Proprio con riferimento a quest’ultimo, che la cita a suo continuo modello, si pensi alla sparatoria finale che si svolge ad Agua Verde. Ormai al termine del film, il regista e la sua troupe erano a corto di costumi – giunsero al punto di cucirli e ricucirli – e non sapevano più come raccogliere le munizioni. Quando fu annunciata la fine delle riprese, anche se a quel tempo faceva mostra di essere molto virile, Peckinpah crollò davanti a tutti: dopo gli applausi, si scansò dal gruppo, si sedette su di una pietra e pianse tutte le lacrime che poteva per un buon quarto d’ora.
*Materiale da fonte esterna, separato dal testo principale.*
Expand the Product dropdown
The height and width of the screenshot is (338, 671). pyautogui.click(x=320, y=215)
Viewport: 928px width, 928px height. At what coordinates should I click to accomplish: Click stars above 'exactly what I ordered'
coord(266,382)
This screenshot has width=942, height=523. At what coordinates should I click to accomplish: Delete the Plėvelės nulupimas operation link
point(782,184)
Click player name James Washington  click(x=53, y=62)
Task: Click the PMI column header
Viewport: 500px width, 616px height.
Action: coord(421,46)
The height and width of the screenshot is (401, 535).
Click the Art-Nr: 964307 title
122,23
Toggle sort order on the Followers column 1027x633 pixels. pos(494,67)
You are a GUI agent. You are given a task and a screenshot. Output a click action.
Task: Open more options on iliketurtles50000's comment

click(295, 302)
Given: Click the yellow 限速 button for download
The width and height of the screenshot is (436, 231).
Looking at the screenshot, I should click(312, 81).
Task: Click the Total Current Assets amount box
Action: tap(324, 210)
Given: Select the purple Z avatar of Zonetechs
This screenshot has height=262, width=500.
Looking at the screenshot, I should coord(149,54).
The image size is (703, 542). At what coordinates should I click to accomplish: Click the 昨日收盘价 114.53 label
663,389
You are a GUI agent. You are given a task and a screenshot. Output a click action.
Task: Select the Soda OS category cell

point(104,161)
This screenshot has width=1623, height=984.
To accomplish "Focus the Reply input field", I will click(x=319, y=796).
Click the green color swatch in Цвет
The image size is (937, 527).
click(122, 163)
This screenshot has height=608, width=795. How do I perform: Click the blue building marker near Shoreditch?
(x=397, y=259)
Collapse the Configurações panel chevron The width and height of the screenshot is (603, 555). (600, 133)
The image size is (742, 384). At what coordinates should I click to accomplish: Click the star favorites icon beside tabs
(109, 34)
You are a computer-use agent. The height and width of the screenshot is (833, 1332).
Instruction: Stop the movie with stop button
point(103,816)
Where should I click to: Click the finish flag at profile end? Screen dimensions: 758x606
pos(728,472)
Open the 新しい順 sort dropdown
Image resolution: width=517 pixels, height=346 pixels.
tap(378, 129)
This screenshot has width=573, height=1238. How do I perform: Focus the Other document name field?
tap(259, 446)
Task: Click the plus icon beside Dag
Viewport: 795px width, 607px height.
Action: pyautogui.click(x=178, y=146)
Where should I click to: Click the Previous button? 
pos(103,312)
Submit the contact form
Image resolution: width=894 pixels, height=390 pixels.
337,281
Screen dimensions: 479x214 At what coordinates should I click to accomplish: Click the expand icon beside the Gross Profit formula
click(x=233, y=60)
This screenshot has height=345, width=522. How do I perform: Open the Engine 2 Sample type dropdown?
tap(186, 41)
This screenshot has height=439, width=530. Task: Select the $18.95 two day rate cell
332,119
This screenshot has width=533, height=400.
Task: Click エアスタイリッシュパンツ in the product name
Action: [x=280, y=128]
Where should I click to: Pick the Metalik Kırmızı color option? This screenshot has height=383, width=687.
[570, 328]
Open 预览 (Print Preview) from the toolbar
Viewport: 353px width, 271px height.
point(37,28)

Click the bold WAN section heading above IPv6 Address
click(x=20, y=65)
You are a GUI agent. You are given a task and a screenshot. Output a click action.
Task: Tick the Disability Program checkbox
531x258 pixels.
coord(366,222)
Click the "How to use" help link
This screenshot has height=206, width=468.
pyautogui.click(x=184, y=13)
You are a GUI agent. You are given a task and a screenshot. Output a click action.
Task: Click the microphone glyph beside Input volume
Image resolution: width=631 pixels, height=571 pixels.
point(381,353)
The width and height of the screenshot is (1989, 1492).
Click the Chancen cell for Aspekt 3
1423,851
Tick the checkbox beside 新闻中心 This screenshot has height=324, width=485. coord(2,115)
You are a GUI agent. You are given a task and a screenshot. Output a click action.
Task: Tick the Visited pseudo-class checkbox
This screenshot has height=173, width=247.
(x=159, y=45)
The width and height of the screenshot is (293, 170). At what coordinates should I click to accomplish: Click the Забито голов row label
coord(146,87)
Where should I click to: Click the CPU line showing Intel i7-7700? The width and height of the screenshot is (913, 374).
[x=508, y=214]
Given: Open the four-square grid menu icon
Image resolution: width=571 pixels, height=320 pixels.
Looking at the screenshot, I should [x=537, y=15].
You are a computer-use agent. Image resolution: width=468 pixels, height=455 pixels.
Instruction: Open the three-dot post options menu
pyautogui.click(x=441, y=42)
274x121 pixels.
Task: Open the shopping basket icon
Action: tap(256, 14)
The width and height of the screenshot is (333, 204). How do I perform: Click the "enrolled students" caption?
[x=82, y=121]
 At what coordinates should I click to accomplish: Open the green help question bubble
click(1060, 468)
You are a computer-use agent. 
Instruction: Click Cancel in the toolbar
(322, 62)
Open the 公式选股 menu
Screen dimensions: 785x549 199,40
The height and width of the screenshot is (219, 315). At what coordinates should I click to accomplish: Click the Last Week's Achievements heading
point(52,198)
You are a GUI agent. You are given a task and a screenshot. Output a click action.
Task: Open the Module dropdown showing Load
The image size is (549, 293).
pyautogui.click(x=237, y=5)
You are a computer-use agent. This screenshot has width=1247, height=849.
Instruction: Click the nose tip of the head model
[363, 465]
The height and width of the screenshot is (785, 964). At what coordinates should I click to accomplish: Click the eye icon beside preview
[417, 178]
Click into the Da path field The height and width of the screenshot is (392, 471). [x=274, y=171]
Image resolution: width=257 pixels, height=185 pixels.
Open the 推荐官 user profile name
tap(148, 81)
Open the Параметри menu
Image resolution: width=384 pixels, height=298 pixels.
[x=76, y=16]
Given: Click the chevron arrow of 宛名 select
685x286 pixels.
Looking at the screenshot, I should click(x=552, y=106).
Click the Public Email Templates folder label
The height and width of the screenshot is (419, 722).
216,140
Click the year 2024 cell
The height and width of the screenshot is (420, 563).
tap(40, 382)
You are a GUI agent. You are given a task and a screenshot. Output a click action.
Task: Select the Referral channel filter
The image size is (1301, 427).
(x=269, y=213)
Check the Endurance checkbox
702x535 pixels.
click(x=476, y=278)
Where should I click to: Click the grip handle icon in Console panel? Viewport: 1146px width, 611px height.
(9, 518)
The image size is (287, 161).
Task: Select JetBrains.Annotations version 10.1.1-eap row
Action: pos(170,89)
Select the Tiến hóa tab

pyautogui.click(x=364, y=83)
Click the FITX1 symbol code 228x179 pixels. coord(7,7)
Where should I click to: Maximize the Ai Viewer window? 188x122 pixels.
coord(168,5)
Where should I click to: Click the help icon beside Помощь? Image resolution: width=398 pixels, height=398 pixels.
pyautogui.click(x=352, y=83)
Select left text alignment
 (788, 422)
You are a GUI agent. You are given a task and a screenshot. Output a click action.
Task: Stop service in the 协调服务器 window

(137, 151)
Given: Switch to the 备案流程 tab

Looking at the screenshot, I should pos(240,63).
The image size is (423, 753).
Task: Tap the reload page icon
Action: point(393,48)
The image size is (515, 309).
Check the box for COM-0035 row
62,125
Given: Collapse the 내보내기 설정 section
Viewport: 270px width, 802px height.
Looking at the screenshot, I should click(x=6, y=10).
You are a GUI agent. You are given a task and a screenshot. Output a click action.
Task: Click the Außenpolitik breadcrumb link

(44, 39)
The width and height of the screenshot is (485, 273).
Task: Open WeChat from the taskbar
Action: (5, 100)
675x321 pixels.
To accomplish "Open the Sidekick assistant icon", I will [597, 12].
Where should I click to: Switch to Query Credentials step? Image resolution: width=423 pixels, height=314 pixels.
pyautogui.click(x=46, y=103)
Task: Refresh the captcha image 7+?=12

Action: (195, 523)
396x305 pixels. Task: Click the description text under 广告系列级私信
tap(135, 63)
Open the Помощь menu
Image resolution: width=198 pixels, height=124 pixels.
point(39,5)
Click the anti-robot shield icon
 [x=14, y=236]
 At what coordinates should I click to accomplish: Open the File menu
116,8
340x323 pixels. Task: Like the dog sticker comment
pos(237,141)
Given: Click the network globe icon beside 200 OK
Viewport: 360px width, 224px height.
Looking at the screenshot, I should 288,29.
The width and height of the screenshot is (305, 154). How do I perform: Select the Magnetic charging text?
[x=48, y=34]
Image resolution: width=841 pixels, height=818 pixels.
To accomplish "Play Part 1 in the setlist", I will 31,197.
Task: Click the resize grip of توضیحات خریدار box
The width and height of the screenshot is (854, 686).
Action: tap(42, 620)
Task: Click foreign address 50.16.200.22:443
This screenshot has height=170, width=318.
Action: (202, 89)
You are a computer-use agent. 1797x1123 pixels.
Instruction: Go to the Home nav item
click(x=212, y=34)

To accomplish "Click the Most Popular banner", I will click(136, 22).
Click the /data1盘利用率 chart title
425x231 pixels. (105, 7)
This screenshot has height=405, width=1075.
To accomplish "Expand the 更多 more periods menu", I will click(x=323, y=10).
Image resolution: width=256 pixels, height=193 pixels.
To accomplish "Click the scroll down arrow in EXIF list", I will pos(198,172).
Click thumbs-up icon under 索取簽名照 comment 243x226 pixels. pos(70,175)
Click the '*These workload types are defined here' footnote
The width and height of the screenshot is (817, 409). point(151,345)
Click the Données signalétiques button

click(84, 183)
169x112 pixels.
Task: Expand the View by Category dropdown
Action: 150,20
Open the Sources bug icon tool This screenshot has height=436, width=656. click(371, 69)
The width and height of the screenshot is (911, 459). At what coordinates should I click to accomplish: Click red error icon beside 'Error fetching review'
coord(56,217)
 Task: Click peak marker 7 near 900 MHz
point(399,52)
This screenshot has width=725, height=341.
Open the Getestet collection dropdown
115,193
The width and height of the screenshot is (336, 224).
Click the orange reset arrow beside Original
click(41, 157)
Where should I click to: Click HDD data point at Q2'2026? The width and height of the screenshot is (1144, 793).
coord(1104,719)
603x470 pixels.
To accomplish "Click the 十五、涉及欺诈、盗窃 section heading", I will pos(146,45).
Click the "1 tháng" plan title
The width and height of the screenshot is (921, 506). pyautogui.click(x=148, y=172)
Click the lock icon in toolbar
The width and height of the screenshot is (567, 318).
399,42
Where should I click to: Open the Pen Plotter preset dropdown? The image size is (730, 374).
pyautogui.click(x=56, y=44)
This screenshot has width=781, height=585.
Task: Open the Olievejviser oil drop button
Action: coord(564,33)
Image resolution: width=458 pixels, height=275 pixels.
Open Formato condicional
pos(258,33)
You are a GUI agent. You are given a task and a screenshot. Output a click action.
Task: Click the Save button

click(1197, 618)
Ecco come lo stesso protagonista ricorda quei giorni: «Per realizzare la battaglia finale de Il mucchio selvaggio ci ho messo tre mesi di preparativi, disegnando ogni cosa sino ai minimi particolari; ma una volta arrivato sul set ho cambiato radicalmente, girando in appena nove giorni soltanto perché il lavoro di preparazione era stato tanto accurato. Tutto è stato organizzato in funzione degli attori e della loro posizione nell’inquadratura; io stesso mi mettevo al posto di ciascun personaggio prima di girare le sequenze definitive, cosicché ho perso nove chili in questi nove giorni! […]
E tengo molto anche alle sovrimpressioni finali, che invece mi hanno rimproverato, perché concludendo sulle immagini dei killer che vivono e ridono tranquillamente, io ricordo allo spettatore – che vorrebbe dimenticarlo – che si tratta di gente simile a lui».
Forse amate Stone, forse stravedete per Woo, forse impazzite per Tarantino, forse adorate Mann. Tutto giusto: questo è il cinema. Ma se non l’avete ancora fatto, tornate al menù principale e, alla voce “Peckinpah”, selezionate Il mucchio selvaggio. Avrete delle belle sorprese, oltre ad apprezzare decisamente meglio i vostri beniamini.